Бекума, бросив возню со шкафом, дивилась красным и золотым цветам на шитье.

– Бедная ты наша... Все мы бедные... Знать бы, что кто-то с небес взаправду на нас смотрит... – Бекума подошла к Ргее, вгляделась в её лицо.

Наложница была задумчива и черства. Щёки и скулы её стали плоскими, суровыми...

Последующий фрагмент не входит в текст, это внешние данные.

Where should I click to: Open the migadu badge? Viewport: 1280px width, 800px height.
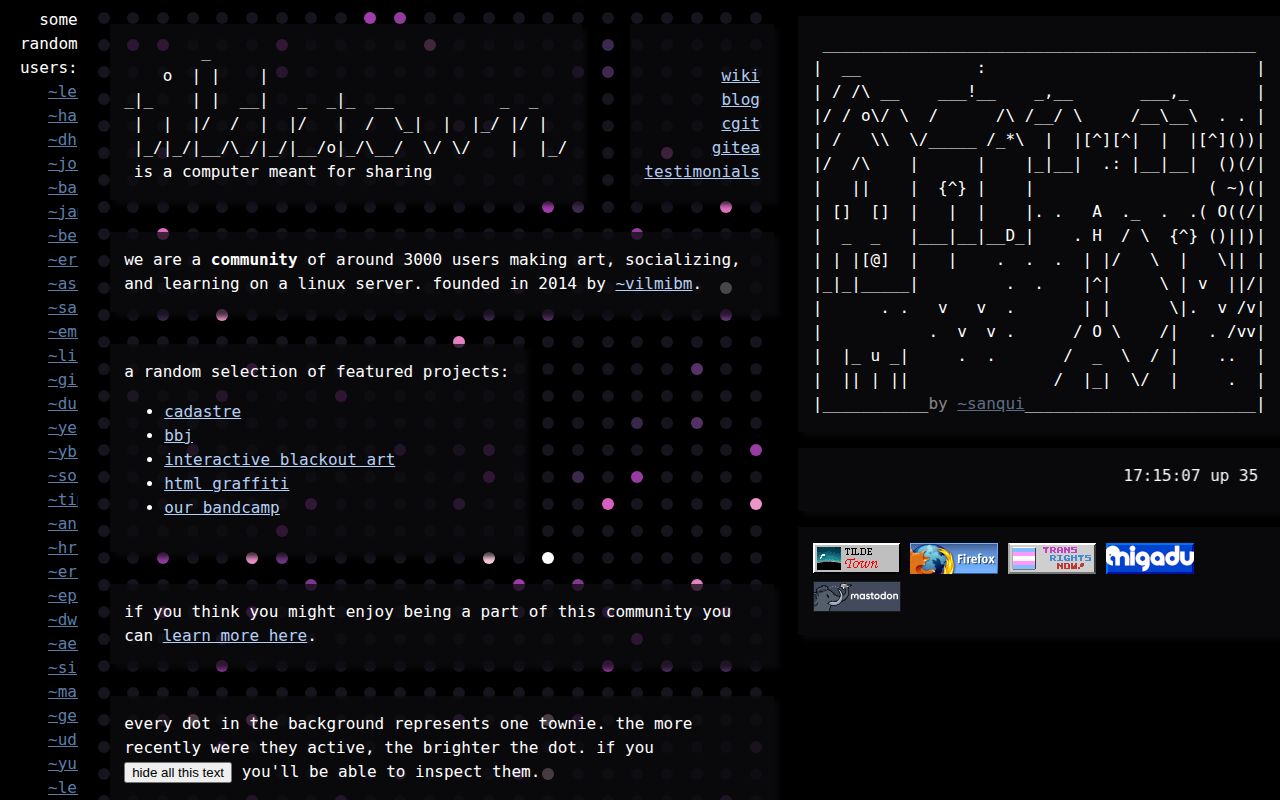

Пришёл Вертфаст. В прихожей наткнулся на возвращавшуюся со шлаком девку. Сжав кулаки, он так вознегодовал на неуклюжую, распустившуюся, позабывшую об уважении и внимании холопку, что даже слово застряло в его натужной глотке. Хотел ударить, но передумал. Стал тяжело подниматься по лестнице – будто все силушки выкипели от бед и неурядиц.

Сверху навстречу пронеслась супруга. Она пыхтела и на него не взглянула. В нос шибануло её старческим, кисловатым духом.

Вертфасту сделалось совсем муторно. Он остановился, потом зачем-то снова пошёл вниз. Сел на лавку и тусклым взглядом вытаращился на входную дверь.

Сидел долго... Видел пол, потолок, шастающих совершенно бесполезно вокруг него слуг... «Остались дочки... А что будет с городом?.. И почему я не отвязанный купец, почему моя семья не в тёплом логове вдали от Дикого Поля?» – сокрушался он.

С приходом хозяина все в доме чуть поутихли. Но глава семейства молчал, был занят своими мыслями, и шумок деловитой деятельности постепенно воскрес. Ездили по полу лавки и тумбы, в кухонном пару девки выслушали громкий нагоняй, матушка, косясь на подавленного чем-то супруга, вслух сетовала на развал в хозяйстве.

– Если не надобно, так снесите на улицу – там вмиг подберут!..

Вертфаст очнулся, потому что старуха пихнула его неловким движением: ей что-то понадобилось за его спиной.

– Давай, выкини всё! – дерзила она, чуть отстранясь. – Тебе же ничего не нужно!.. Чего торг деревянный не устроите для степного народа за городом, как прежде? Разбежались, что ли, все от вас?

– Где Бекума? Отчего сестре на улице не поможет?

– Наверху она. С Ргеей в комнатах дырки конопатят... Встань-ка. Ждёшь кого?